The spread offense is a marvelous invention. When properly deployed, it wins a lot of games, as Chip Kelly has done at Oregon. It is an offense that demands speed and timing more than physical toughness. That is not meant as a backhanded compliment. Coaches like the spread because of the wear and tear it saves on their players.
But coaches also like it because it is easier to find players who can run the spread than it is to find the talent needed to line up and pound people. After taking over at Oklahoma State, Gundy moved away from the physical running game that Miles utilized with the Cowboys.
"We were downhill pound, counters, powers, practice hard, all that," Gundy said. "We never had any linemen at the end of three or four years that had any shoulders left. Most of them had one or had two surgeries on their shoulders."
But LSU and Alabama don't have to use the spread to gain an advantage. While each coach has been known to use a trick play -- Miles especially -- they line up and come right at their opponent, snap after snap.
"When you have advantages in personnel, those are the things you try to do," Miles said the week of LSU-Alabama I, won by the Tigers 9-6 in overtime. "There is not necessarily a necessity to outman your opponent. You can play. It allows you a comfort of play call and fundamental that allows you to execute extremely well. That is probably the similarities between the two teams."
Miles recommitted LSU to that style of play after 2009, a season in which the Tigers struggled to run the ball (122.8 yards per game) and finished 9-4. They lost at Alabama 24-15, in a game in which the Crimson Tide sent starting quarterback Jordan Jefferson and starting tailback Charles Scott to the bench with injuries and Alabama outscored LSU 14-0 in the fourth quarter.
Two seasons later, LSU is on the other side of that transaction. In their past two games, the Tigers spotted Arkansas and Georgia double-digit leads before winning 41-17 and 42-10, respectively. One critic's slow start is another's painstaking, pain-delivering domination.
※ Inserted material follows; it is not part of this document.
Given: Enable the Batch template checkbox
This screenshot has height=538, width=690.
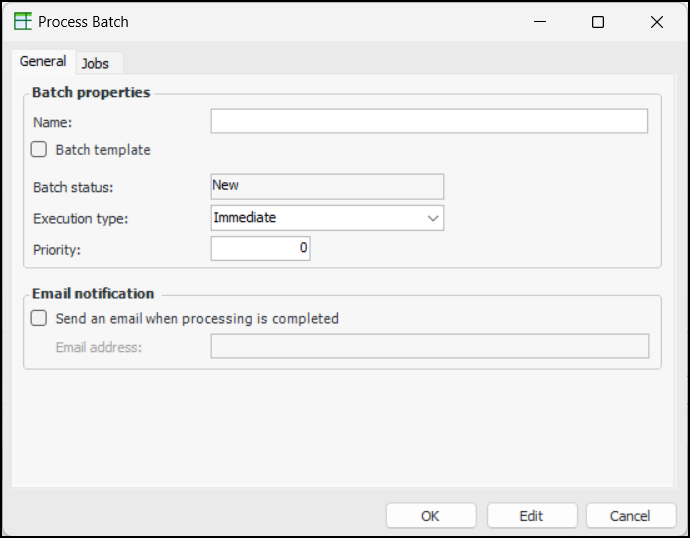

"In that league, you've got to be able to bloody your guy's nose," Cignetti said. "If you can't bloody your guy's nose, forget it. Look at LSU, the way they've won their games. They can't get anything going on offense, they make a play on special teams, they play great defense, but midway through the third quarter they've completely worn the other team out and broke their will. That's what happens when you're physically tough. You break a guy's will. You dominate your opponent and pretty soon, he's had enough."
The one opponent that didn't succumb to LSU's method is the opponent the Tigers will play Monday night.
"These are two heavyweight teams," Cignetti said. "A lot of people couldn't appreciate that 9-6 game. That was blow-for-blow. This will be interesting."